If the amount of writing I attempt coincides directly with a contradictory, yet ultimately pleasant mood, I fear for my future career.
So far I have been successful in saying nearly absolutely nothing in the most verbose way possible. I suppose I have all of those years of high school writing, that is to say writing about something I clearly have scant knowledge of. Yet I was in the top ten percentile of my high school graduating class. Add that to the list of things I truly don't deserve, with all of the nonexistent effort I put into high school academics, it would have been more appropriate for me to be a C student, at best. College sure was a wake up call- actually having to try to earn good grades? There's a concept that is very foreign to me.
Writing to cure boredom is a dangerous hobby. Unfortunately, it has become my first line of defense against the most contagious of mood-altering disorders, boredom. Boredom is an interesting concept. (Irony!) There should be no reason for a person to be bored at all, considering the options available to amuse oneself at any given moment. Granted, my opportunities are somewhat limited by the arrival of bad weather, but even that is by choice.
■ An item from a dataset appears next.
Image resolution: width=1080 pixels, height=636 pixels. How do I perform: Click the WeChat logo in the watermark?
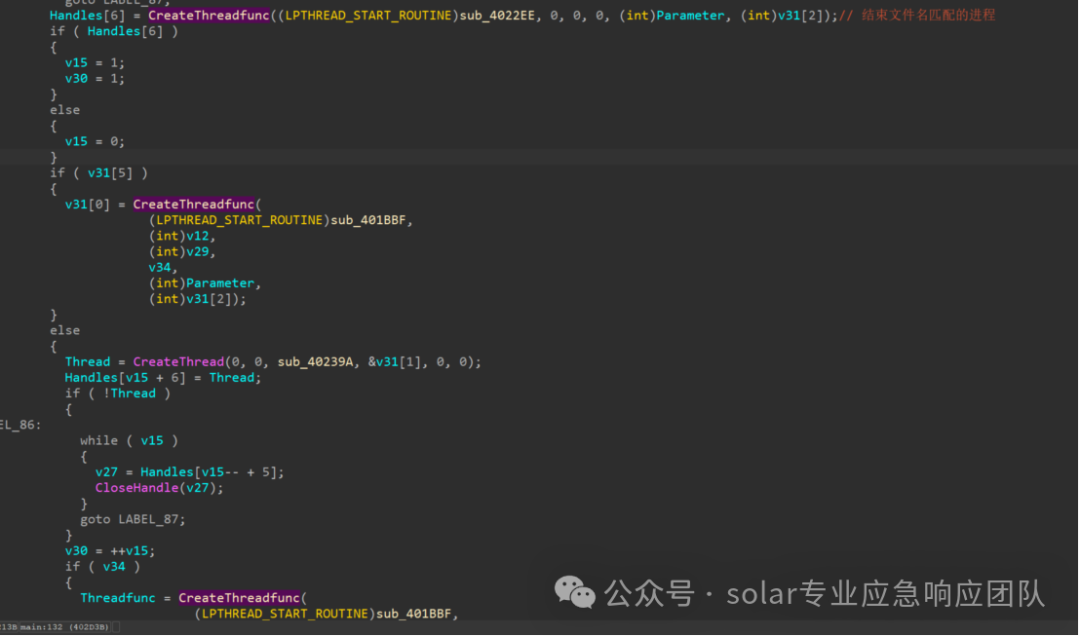[574, 593]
Simply put, we are bored by choice. The opportunities one has at any moment are so vast, it would be impossible to name them all. I myself can think of several stimulating, or otherwise productive activities I could potentially be engaging myself in. (I'd rather not list them all, as it would only further the guilt I feel in not pursuing these activities.) I'm fairly certain that I'm not alone in this type of thinking- there is a whole host of interesting things to do, yet the initiative to actually start them is not present. Therefore, it is not boredom itself that is the factor here, laziness acts as the catalyst to boredom; because simply, it's too damn tiring to actually try doing anything.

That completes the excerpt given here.